Task requirements:
**A.** From the Hawaii corrections post, list every organization mentioned by name, leaving out the web address.
**B.** Please retype the part of the Hawaii corrections post starting with "1 in 32 Hawaii" and going on through "or parole systems.".
**C.** Write a continuation of the Hawaii corrections post that picks up after its final sentence.
## BEGIN Excerpt
PostPosted: Mon Mar 02, 2009 2:56 pm    Post subject: Hawaii Correctional Statistics Reply with quote

to all:

Hawaii Correctional Statistics!

http://www.honoluluadvertiser.com/article/20090302/BREAKING01/90302025

1 in 32 Hawaii adults in correctional system, study says
Read comments (8)

By HERBERT A. SAMPLE
Associated Press

One in 32 Hawaii adults are either behind bars, on probation or parole, according to a new study released today by the Pew Center on the States.

That ratio was the 19th highest in the nation, according to the report, "One in 31: The Long Reach of American Corrections,"

The study also found that nationally, one in 31 adults are in state or federal prisons, or under supervision by probation or parole systems.

(A story on the full report is posted under Breaking News/Updates on The Advertiser's homepage.)

"Most states are facing serious budget deficits," Susan Urahn, managing director of The Pew Center on the States, said in a statement. "Every single one of them should be making smart investments in community corrections that will help them cut costs and improve outcomes."
## END Excerpt
## BEGIN Supplied material
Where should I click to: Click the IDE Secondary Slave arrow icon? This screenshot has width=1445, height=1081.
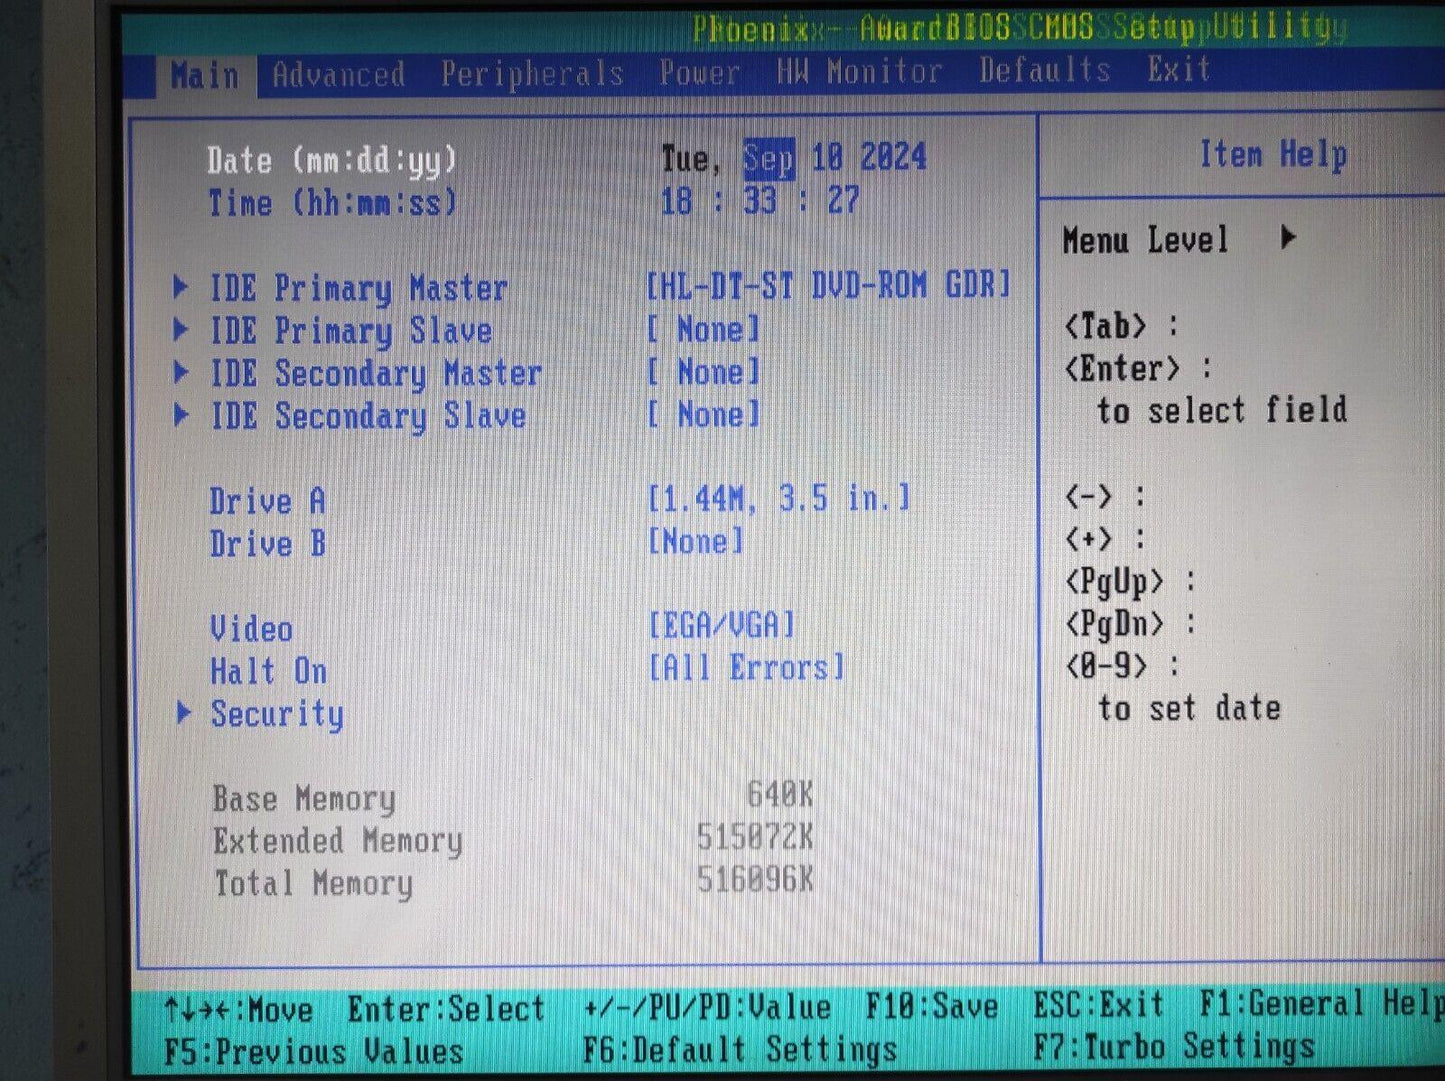point(181,415)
## END Supplied material
Replies:
**A.**
- Pew Center on the States
- Associated Press
- The Advertiser

**B.**
1 in 32 Hawaii adults in correctional system, study says
Read comments (8)

By HERBERT A. SAMPLE
Associated Press

One in 32 Hawaii adults are either behind bars, on probation or parole, according to a new study released today by the Pew Center on the States.

That ratio was the 19th highest in the nation, according to the report, "One in 31: The Long Reach of American Corrections,"

The study also found that nationally, one in 31 adults are in state or federal prisons, or under supervision by probation or parole systems.

**C.**
The report found that as of the end of 2007, one in 45 Hawaii adults, or more than 22,000, were on parole or probation. One in 108, or nearly 9,300, were in prison, including those prisoners transferred to public or private facilities located in other states.

The total number of persons in the correctional system totaled more than 31,600, the report found.

That is a significant increase from 25 years before, when one in 90 Hawaii adults were in prison or on probation or parole, the report said.

According to the study, spending on corrections accounted for 4.3 percent of Hawaii's general fund in the 2008 fiscal year. In that year, only four cents was spent on the parole and probation systems for every dollar the state expended on prisons, the study found.

"After an extraordinary, quarter-century expansion of American prisons, one unmistakable policy truth has emerged: We cannot build our way to public safety," the report's executive summary stated.

"Serious, chronic and violent offenders belong behind bars, for a long time, and the expense of locking them up is justified many times over," the report added. "But for hundreds of thousands of lower-level inmates, incarceration costs taxpayers far more than it saves in prevented crime."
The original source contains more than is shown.